I am sure the academic approach isn’t right for every kid, but I don’t think that working during the summer is right for every kid either.
@futureNU16 , what an empathetic and pampered soul you are. You refuse to see any merit in working at what you deem to be a useless job over the summer. When you are living in your very expensive glass house, spare a thought for the useless construction worker who built it. The loser factory workers who created all the appliances in your home, the probable illegal immigrant worker who is mowing your lawn, the probable illegal immigrant who picked the strawberry you just ate. The poor sucker that is your high school bio teacher, slaving away for a quite frankly too low salary, just to ensure that YOU are educated.
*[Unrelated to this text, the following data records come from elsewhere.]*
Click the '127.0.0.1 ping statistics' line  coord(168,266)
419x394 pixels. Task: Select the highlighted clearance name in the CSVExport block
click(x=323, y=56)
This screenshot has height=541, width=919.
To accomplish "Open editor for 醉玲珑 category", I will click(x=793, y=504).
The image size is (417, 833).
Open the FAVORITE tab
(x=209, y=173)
All these people, working to make your life better, so you can “fundraise” and go on expensive academic courses, because Duh! Only losers don’t do what you do in the summer.
And your assertion that academic summer courses show that you are academic and socially outgoing (huh?) So no people who work summer jobs are academic? Only people who spend the summer doing academic stuff are socially outgoing? I can think of several extremely successful people (a lot more successful than you,) who had awful summer jobs, but still managed to get degrees and have ended up doing pretty darn well for themselves. Matthew McConnaughey cleaned out chicken coops, but managed to get a degree from UT Austin. Jon Hamm was a set decorator on PORN films, but got a degree and taught school before becoming an actor. Orlando Bloom had to clean up clay pigeons at a shooting range, but managed to get a degree in music and drama. And Hugh Jackman, bless his heart, had to be a clown. Yes, a clown at kid’s parties. Yet, by some miracle, he got a degree from the Uni of Technology in Sydney. So, you see, some fortunate souls can survive the indignity of having lame summer jobs and still go to college.
One final thought for when you go off to your ivory tower in a few months time: do remember that even the janitor who cleans your toilets has the same colored…well you know what…as you.
@Much2learn , is a summer job a strategy? Surely it’s more of way for kids who don’t have rich parents to pay for stuff. Or even for kids who do have rich parents.
“7. An 18-year old must be able to earn and manage money.
The crutch: They don’t hold part time jobs; they recieve money from us for whatever they want or need; thus, kids don’t develop a sense of responsibility for completing job tasks, accountability to a boss who doesn’t inherently love them, or an appreciation for the cost of things and how to manage money.”